→ Dataset records:

※

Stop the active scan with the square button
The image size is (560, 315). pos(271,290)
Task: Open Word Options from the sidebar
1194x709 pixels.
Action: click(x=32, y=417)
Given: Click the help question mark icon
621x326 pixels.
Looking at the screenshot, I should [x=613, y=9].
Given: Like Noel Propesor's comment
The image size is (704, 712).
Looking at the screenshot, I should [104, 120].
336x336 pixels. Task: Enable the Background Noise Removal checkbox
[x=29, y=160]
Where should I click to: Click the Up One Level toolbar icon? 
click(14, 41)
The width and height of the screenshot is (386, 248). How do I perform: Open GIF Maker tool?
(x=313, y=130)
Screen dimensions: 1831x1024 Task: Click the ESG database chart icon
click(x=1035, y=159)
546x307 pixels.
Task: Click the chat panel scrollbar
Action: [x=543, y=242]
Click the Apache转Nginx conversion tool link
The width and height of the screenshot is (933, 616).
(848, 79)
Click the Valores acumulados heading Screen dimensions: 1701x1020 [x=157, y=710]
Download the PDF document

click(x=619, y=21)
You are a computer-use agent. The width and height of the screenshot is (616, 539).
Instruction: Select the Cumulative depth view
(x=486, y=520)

※

→ What you have to do: Could you print all of the items above again, word for word and line for line, without changing anything?

→ Expected output:
Stop the active scan with the square button
The image size is (560, 315). pos(271,290)
Task: Open Word Options from the sidebar
1194x709 pixels.
Action: click(x=32, y=417)
Given: Click the help question mark icon
621x326 pixels.
Looking at the screenshot, I should [x=613, y=9].
Given: Like Noel Propesor's comment
The image size is (704, 712).
Looking at the screenshot, I should [104, 120].
336x336 pixels. Task: Enable the Background Noise Removal checkbox
[x=29, y=160]
Where should I click to: Click the Up One Level toolbar icon? 
click(14, 41)
The width and height of the screenshot is (386, 248). How do I perform: Open GIF Maker tool?
(x=313, y=130)
Screen dimensions: 1831x1024 Task: Click the ESG database chart icon
click(x=1035, y=159)
546x307 pixels.
Task: Click the chat panel scrollbar
Action: [x=543, y=242]
Click the Apache转Nginx conversion tool link
The width and height of the screenshot is (933, 616).
(848, 79)
Click the Valores acumulados heading Screen dimensions: 1701x1020 [x=157, y=710]
Download the PDF document

click(x=619, y=21)
You are a computer-use agent. The width and height of the screenshot is (616, 539).
Instruction: Select the Cumulative depth view
(x=486, y=520)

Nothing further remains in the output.